E a equipe mineira se deu bem porque apesar das estatísticas, conseguiu fazer 2 gols no São Paulo, ambos em escanteios cobrados por Montillo, ambos de Rafael Donato, 23 anos, 1,93m e 90kg. O "Mineirinho" estreava na equipe e foi personagem também por ter falhado feio no primeiro gol do São Paulo ao errar a bola, por ter levado um chute na testa ao fazer o segundo gol, o que o obrigou a jogar com uma bandagem na cabeça. E não foi só.

A equipe levantou a bola 56 (cinquenta e seis) vezes sobre a área do São Paulo, para conseguir 10 finalizações de jogadas aéreas, 2 certas. Os 2 gols. O Cruzeiro conseguiu 20 finalizações no total, 7 certas.

E a equipe mineira se deu mal porque o São Paulo aprendeu a anular essas jogadas pelo alto. A maior prova disso ocorreu aos 36 minutos do segundo tempo. O São Paulo vencia por 3 a 1, Montillo batia mais um escanteio e Rafael Donato mais uma vez se movimentava para tentar um cabeceio.
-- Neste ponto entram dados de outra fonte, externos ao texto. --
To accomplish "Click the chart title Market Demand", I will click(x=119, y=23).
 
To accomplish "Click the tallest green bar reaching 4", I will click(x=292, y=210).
Então, Edson Silva o puxou pelos ombros, o cruzeirense foi anulado, o árbitro Marcelo de Lima Henrique nada viu, o adicional Wagner dos Santos Rosa nada viu e o auxiliar Rodrigo Pereira Jóia nada viu. Vida que segue.

Se o Cruzeiro conseguiu 20 finalizações, o São Paulo conseguiu 11, 5 certas e 3 gols, todos em jogadas rasteiras, não no sentido do pênalti cometido e não marcado pela arbitragem.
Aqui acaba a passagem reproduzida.